Eagle Ranch provides families an opportunity for a therapeutic break. Providing separation and a new environment lead to a new perspective and willingness to work on problems. Children and their families work with a licensed professional counselor that helps facilitate individual, group and family counseling on a regular basis. Counseling helps to address the root of the struggle; identify healthier ways of communicating; develop better ways of relating and connecting; resolve family power struggles.

Whether you’re married, divorced, a single parent, a grandparent, aunt, uncle or a guardian for a child, you will meet families just like yours and receive additional support from a community of peers. Your child and family will also have daily support from caring houseparents and assistant counselors in the home.

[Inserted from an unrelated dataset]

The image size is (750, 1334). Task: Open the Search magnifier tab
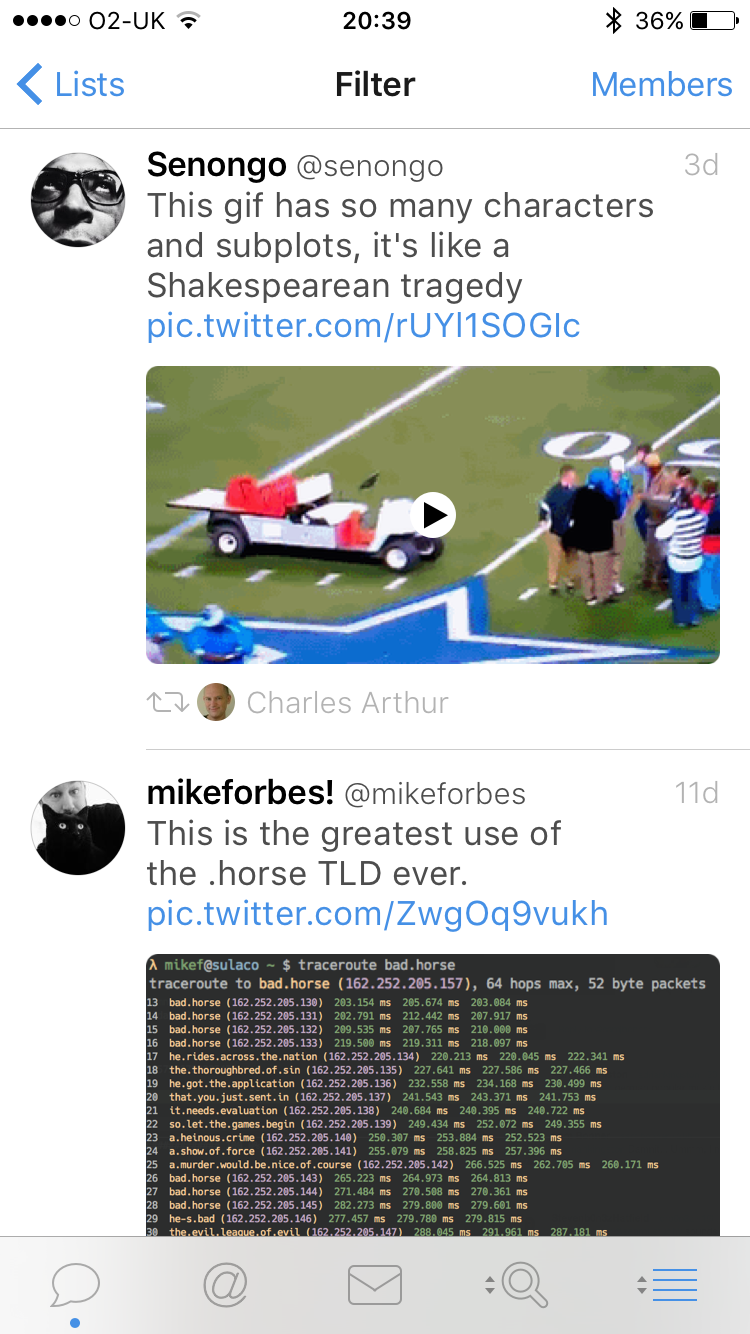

Tips for Dealing with Difficult Behavior:

  1. Think Decision Making & Choices: One goal of parenting is to help your child become a good decision maker. Give your child opportunities to practice making decisions on their own. Make sure your child
    understands the consequences that exist for the choice they are making.
  2. Give Consequences: Allow your child the opportunity to experience the impact of his or her decision. Sometimes consequences are natural (not studying = poor grades) and others times they are set-up by you (poor grades = losing the cell phone).
  3. Have Support: Find community with others who are in the same stage of parenting. Church, sports, and school can all offer great opportunities to find other parents who can encourage you (and who you can encourage) in the hard work of parenting.
  4. Be Consistent: Even when it is inconvenient and frustrating give the consequences your child has chosen. Get everyone who is parenting the child on the same page.
  5. Ask For Help: When it seems like things just aren’t getting better, ask your pastor or school counselor for a community resource.